Return the complete listing that follows, with each line reproduced exactly.

□ □ □ □ □ □ □

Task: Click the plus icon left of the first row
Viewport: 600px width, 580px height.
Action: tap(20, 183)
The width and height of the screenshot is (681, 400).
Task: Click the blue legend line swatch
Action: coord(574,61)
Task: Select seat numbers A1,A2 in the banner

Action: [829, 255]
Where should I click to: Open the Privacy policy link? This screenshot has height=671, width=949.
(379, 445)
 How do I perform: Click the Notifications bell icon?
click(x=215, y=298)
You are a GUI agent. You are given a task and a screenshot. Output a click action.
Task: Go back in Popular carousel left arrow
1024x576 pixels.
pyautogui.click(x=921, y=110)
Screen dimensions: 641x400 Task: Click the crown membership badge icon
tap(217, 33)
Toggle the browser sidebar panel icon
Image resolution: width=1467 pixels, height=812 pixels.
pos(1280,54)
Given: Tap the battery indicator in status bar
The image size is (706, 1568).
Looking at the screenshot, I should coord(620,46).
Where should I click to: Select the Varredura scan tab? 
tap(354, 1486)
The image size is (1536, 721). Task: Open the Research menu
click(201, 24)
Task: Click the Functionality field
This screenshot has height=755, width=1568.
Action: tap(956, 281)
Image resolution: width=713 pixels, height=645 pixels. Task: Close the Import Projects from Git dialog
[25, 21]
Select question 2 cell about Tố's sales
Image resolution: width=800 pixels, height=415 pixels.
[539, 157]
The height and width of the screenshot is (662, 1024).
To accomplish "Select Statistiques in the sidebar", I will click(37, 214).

□ □ □ □ □ □ □

→ Result of this exercise
Task: Click the plus icon left of the first row
Viewport: 600px width, 580px height.
Action: tap(20, 183)
The width and height of the screenshot is (681, 400).
Task: Click the blue legend line swatch
Action: coord(574,61)
Task: Select seat numbers A1,A2 in the banner

Action: [829, 255]
Where should I click to: Open the Privacy policy link? This screenshot has height=671, width=949.
(379, 445)
 How do I perform: Click the Notifications bell icon?
click(x=215, y=298)
You are a GUI agent. You are given a task and a screenshot. Output a click action.
Task: Go back in Popular carousel left arrow
1024x576 pixels.
pyautogui.click(x=921, y=110)
Screen dimensions: 641x400 Task: Click the crown membership badge icon
tap(217, 33)
Toggle the browser sidebar panel icon
Image resolution: width=1467 pixels, height=812 pixels.
pos(1280,54)
Given: Tap the battery indicator in status bar
The image size is (706, 1568).
Looking at the screenshot, I should coord(620,46).
Where should I click to: Select the Varredura scan tab? 
tap(354, 1486)
The image size is (1536, 721). Task: Open the Research menu
click(201, 24)
Task: Click the Functionality field
This screenshot has height=755, width=1568.
Action: tap(956, 281)
Image resolution: width=713 pixels, height=645 pixels. Task: Close the Import Projects from Git dialog
[25, 21]
Select question 2 cell about Tố's sales
Image resolution: width=800 pixels, height=415 pixels.
[539, 157]
The height and width of the screenshot is (662, 1024).
To accomplish "Select Statistiques in the sidebar", I will click(37, 214).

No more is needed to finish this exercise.